Aufgabe 1: Gib aus der Auflistung die Zeilen von der Zeile mit „This screenshot has width=1796, height=671.“ bis zur Zeile mit „(1229, 168).“, beide einschließlich, unverändert wieder. Gib nur diese Zeilen aus.

Ausgangstext:
Ziel des vorliegenden Buches ist es, nicht nur einen kompakten Überblick über die Kriegsereignisse zu geben sowie diese in ihren historischen Kontext einzubetten (und damit gleichzeitig eine knappe Einführung in die Kulturgeschichte Griechenlands in archaischer Zeit sowie in die Grundzüge der persischen Kultur zu bieten), sondern auch – soweit dies die Quellen zulassen – der persischen Seite gerecht zu werden und so manche nicht haltbare Stereotype und Vorurteile, die –selbst in modernen Darstellungen –das Perserbild und die Wahrnehmung der griechisch-persischen Konflikte verzerren, zu widerlegen.
Die vorliegende Darstellung wendet sich in erster Linie an interessierte Laien. Sie setzt daher keinerlei Kenntnisse voraus und versucht, Fachjargon möglichst zu vermeiden sowie alles eventuell Unklare zu erklären. Besonderer Wert wird darauf gelegt, die antiken Quellen selbst „sprechen zu lassen“. Zahlreiche, oft lange Zitate griechischer und römischer Geschichtsschreiber sowie griechischer Inschriften in deutscher Übersetzung sollen den Leser mit jenen Zeugnissen vertraut machen, die die Grundlage unseres Wissens über die Epoche der Perserkriege bilden.

Übungsdaten:
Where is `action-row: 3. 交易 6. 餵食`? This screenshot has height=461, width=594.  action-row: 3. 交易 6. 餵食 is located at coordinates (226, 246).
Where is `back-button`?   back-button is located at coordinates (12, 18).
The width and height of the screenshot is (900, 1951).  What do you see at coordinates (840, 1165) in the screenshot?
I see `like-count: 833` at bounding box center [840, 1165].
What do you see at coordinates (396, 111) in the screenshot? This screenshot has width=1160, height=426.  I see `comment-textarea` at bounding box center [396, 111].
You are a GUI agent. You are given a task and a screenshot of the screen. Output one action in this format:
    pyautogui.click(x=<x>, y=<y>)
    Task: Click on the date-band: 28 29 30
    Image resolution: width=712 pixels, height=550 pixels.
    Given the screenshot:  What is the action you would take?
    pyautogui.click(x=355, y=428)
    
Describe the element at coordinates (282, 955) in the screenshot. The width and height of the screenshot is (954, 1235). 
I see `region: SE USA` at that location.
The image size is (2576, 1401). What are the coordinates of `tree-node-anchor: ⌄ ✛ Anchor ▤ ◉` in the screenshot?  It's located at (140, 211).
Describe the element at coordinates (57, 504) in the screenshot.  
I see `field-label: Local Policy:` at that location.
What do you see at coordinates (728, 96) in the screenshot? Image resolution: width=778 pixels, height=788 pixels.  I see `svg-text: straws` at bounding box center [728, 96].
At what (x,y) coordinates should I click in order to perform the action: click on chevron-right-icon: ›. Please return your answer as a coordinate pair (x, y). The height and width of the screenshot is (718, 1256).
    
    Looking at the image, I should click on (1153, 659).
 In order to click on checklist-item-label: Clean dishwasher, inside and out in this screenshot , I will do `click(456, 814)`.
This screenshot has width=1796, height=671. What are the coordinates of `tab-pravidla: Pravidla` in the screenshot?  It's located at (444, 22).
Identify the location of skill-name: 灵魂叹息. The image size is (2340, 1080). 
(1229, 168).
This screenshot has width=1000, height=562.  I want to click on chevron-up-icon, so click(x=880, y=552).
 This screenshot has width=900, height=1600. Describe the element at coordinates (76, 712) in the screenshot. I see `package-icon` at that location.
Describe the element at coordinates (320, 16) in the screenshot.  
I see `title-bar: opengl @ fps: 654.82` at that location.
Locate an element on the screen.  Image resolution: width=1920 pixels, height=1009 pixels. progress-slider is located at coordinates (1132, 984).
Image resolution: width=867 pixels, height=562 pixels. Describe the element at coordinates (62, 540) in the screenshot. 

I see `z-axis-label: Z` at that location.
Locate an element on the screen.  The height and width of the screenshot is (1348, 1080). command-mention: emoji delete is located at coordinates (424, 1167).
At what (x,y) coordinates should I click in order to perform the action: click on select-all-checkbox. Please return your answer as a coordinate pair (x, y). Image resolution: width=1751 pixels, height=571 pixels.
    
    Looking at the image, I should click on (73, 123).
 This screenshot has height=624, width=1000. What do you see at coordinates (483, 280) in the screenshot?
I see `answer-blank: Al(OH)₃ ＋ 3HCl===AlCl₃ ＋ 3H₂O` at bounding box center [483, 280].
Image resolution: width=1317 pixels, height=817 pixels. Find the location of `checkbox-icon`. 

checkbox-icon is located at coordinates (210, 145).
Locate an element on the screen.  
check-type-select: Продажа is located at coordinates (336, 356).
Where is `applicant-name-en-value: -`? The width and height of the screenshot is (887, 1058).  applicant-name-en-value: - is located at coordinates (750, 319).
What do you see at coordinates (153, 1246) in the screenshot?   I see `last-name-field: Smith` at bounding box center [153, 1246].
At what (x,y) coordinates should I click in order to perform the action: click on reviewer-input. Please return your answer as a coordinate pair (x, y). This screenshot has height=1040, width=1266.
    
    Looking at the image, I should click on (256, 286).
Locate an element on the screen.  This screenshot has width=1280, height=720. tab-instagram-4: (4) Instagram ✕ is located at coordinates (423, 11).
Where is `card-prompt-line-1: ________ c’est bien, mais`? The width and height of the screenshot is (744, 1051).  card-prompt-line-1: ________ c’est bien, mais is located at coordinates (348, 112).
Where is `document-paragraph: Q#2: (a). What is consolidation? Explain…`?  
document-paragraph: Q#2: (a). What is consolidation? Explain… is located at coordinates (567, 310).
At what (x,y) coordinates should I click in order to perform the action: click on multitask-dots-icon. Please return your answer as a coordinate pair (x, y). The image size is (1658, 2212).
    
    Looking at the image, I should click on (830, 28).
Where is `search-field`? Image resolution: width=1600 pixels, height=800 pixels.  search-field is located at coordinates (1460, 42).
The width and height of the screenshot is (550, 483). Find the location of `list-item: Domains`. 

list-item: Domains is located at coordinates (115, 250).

Aufgabe 2: An welche Leserschaft wendet sich die Darstellung laut dem Text über die Perserkriege in erster Linie?

Antwortfeld 1:
This screenshot has width=1796, height=671. What are the coordinates of `tab-pravidla: Pravidla` in the screenshot?  It's located at (444, 22).
Identify the location of skill-name: 灵魂叹息. The image size is (2340, 1080). 
(1229, 168).

Antwortfeld 2: Sie wendet sich in erster Linie an interessierte Laien.